With this mindset, our organisation chose to provide reusable pads in-place of the regular one-use pads you’d usually see in stores. In our understanding, reusable pads meant that our beneficiaries would have stable access to sanitary supplies, no longer needing to use unsafe pad alternatives like notebook papers or old rags, or so we thought. It was long after that we found out that our beneficiaries no longer used the donated reusable pads after just mere months. In our hurry, we neglected to account for the local situation of the people we were trying to help, namely that they lacked access to steady supplies of clean water to wash the pads.
Unfortunately, this isn’t an isolated case of minimising other people’s problems in the altruistic world. My naivety led me down a rabbit hole of what I now know as the ‘saviour complex’, so powerful that there is a whole industry built upon it. Essentially a form of perception blindness, the complex does not stem from malicious intent, and in many ways is a natural part of the human condition (i.e. ‘we don’t know what we don’t know). While my experience isn’t at a magnitude large enough to cause real harm, the reductive way in which we can view problems faced by communities unfamiliar to us is reckless, even when our intentions and hearts are in the right place.
There can be real loss for the people whose problems we incorrectly determine are easily solvable without understanding the underlying complexities of the situation. One example that frequently comes up in the EA forums is PlayPumps, a merry-go-round pump that produced safe drinking water whenever children played on it. Flaunted as the fun solution to the third world’s water woes, it received $16.4 million in funding by the U.S. government and others in 2006. But just a year later in 2007, 25% of the pumps in Zambia alone were abandoned. It was later estimated that to produce the water that PlayPump promised, children would need to ‘play’ 27 hours a day. PlayPump’s rollout was eventually halted, with some of the original pumps replaced.

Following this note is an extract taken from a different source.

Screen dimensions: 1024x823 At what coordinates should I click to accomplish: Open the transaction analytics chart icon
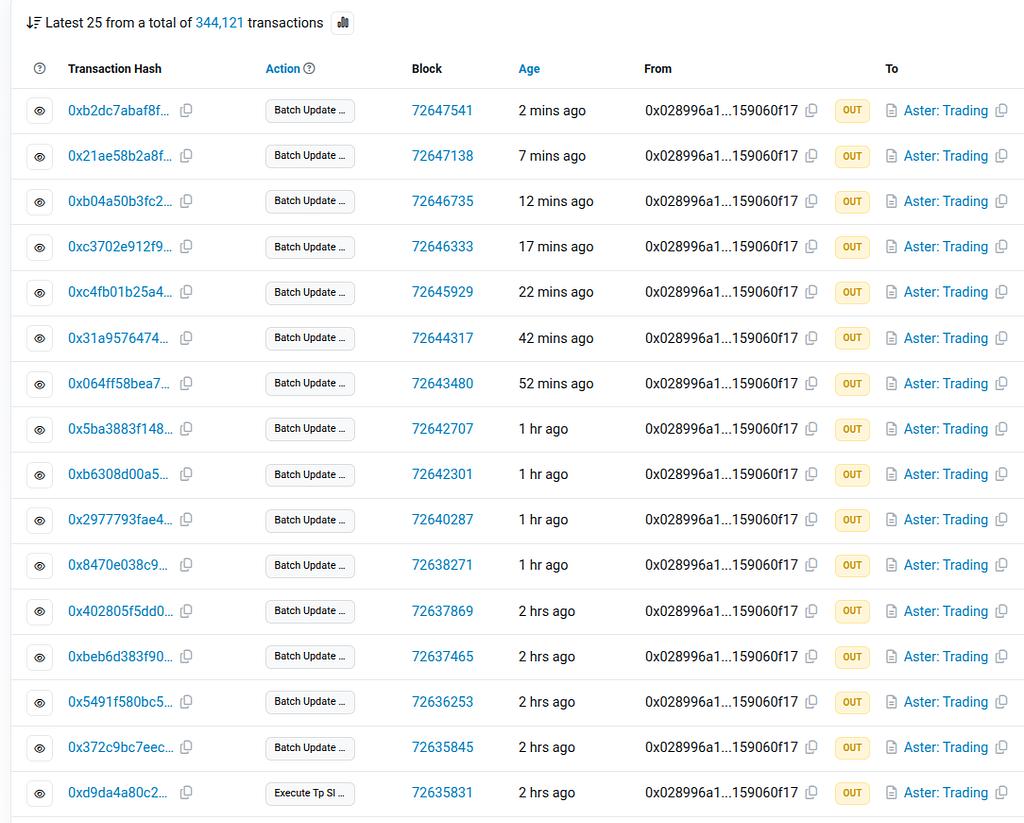point(343,22)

The underlying lesson here is that we need to include the communities we’re trying to help in the decision making process. During the ideation phase, there should be assessments and discussion which allows the communities to understand the utility of the technology compared to existing solutions and to provide feedback on how to better the solution. In the case of PlayPump, hand-pumps already existed in many sites chosen for the rollout, meaning that the PlayPump couldn’t add much more value than being an alternative form of pumping water and children's entertainment. This made it difficult to justify the four-fold cost required to build and install PlayPump compared to the traditional hand-pumps. Without active feedback from the community, it’s easy to fall into the trap of a top-down approach, losing sight of what our beneficiaries actually need.
Learning from failures shows that doing good (effective!) work is slow and strenuous, but the people that seem to make a real impact are the ones that put in the long-term investment, diving into their communities’ complexities and hardships with a sort of bright idealism. If you’re planning to interfere with the life of others, the bare minimum is due diligence. You need to be willing to take a sidekick role in the solution by actively listening to the advice and requests of the people closest to the core of the problem until the ‘other’ becomes real people. If you see others partaking in the saviour complex, call them out, but remember: call them back in. When banded together in the right direction, even the smallest groups of people can make a world of difference.